Group Replication initiates and manages cloning operations for
distributed recovery, but group members that have been set up to
support cloning may also participate in cloning operations that
a user initiates manually. In releases before MySQL 8.0.20, you
could not initiate a cloning operation manually if the operation
involved a group member on which Group Replication was running.
From MySQL 8.0.20, you can do this, provided that the cloning
operation does not remove and replace the data on the recipient.

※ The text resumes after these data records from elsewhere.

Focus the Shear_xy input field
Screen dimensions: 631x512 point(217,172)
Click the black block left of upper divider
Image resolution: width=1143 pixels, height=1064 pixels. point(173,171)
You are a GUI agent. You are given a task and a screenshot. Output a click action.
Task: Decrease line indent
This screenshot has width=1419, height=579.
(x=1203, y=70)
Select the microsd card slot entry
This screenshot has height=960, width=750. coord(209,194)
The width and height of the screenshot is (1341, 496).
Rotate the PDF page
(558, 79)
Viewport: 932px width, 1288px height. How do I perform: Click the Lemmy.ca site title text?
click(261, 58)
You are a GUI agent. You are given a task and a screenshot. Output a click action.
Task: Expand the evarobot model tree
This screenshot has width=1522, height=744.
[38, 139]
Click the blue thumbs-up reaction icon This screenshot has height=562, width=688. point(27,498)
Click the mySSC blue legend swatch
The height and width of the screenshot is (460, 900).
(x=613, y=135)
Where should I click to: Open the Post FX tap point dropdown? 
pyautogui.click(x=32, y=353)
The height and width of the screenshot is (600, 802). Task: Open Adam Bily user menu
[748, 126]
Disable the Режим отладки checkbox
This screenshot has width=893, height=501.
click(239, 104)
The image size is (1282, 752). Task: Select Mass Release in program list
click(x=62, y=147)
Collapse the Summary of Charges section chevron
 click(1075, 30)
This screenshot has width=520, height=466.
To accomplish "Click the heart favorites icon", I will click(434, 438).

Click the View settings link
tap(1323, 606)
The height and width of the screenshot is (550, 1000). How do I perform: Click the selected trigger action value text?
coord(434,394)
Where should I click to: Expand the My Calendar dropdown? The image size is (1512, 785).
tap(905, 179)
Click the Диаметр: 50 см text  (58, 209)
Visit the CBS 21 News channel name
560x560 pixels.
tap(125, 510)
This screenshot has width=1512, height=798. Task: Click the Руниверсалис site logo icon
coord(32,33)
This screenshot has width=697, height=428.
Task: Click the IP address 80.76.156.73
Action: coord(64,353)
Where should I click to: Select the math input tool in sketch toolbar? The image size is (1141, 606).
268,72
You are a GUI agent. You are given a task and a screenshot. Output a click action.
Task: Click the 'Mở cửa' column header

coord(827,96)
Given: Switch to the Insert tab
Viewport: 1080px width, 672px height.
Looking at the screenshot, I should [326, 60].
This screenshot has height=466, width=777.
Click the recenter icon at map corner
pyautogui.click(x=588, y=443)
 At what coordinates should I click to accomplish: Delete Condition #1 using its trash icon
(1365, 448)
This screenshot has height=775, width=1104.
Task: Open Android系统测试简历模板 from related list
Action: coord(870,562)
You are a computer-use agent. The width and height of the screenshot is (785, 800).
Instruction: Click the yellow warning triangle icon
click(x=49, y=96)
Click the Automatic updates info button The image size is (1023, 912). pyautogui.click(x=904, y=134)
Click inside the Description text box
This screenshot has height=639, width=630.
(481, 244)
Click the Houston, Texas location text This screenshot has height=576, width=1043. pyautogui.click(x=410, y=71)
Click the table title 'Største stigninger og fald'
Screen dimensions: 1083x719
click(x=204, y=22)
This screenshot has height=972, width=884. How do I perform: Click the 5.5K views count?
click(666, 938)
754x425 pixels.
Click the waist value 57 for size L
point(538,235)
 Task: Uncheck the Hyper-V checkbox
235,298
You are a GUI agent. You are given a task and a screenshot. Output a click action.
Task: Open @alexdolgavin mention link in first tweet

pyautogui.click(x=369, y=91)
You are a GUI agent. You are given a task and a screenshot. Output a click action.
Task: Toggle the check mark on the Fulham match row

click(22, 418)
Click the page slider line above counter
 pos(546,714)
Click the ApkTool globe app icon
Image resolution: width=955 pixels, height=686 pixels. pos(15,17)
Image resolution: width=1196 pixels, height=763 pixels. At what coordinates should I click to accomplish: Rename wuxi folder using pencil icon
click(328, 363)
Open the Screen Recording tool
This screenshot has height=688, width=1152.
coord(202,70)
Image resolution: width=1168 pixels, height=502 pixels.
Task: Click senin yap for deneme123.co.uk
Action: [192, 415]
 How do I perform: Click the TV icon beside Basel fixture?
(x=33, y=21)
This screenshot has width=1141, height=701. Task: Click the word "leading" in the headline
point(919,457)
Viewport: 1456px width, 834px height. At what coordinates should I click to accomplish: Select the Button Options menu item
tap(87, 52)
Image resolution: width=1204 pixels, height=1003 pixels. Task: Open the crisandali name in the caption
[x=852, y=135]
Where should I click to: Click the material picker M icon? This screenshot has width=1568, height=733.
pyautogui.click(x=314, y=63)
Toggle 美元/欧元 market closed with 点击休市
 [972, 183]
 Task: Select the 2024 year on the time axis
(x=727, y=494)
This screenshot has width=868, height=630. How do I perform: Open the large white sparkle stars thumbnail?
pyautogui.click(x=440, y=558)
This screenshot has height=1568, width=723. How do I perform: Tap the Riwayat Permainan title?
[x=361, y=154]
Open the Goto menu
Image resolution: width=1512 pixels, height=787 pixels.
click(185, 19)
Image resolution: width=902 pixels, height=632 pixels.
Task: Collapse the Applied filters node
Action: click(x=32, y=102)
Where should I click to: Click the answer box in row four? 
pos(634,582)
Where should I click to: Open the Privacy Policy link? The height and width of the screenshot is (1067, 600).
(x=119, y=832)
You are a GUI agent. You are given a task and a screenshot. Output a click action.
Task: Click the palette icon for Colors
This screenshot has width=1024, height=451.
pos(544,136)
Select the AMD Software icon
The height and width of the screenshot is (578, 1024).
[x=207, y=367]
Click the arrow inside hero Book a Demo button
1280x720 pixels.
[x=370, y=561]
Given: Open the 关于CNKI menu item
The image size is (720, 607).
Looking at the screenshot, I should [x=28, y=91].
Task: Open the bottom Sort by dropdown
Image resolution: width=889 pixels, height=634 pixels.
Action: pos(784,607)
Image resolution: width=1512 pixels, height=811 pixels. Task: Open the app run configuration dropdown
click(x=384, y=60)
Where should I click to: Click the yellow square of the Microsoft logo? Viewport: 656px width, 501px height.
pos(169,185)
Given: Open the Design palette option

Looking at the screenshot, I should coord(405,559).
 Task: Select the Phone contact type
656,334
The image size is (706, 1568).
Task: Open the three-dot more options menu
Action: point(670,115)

The statement to initiate the cloning operation must therefore
include the DATA DIRECTORY
clause if Group
Replication is running.
(Bug #30798640)
Group Replication:
For Group Replication channels, issuing the
CHANGE MASTER TO
statement with
the PRIVILEGE_CHECKS_USER
option while Group
Replication was running caused the channel's relay log files to
be deleted. Transactions that had been received and queued in
the relay log, but not yet applied, could be lost in this
situation. The CHANGE MASTER TO
statement can now only be issued when Group Replication is not
running.
(Bug #30655369)
Group Replication: The Group Replication failure detection mechanism raises a suspicion if a server stops sending messages, and the member is eventually expelled provided that a majority of the group members are still communicating. However, the failure detection mechanism did not take into account the situation where one or more of the group members in the majority had actually already been marked for expulsion, but had not yet been removed from the group. Where the network was unstable and members frequently lost and regained connection to each other in different combinations, it was possible for a group to end up marking all its members for expulsion, after which the group would cease to exist and have to be set up again.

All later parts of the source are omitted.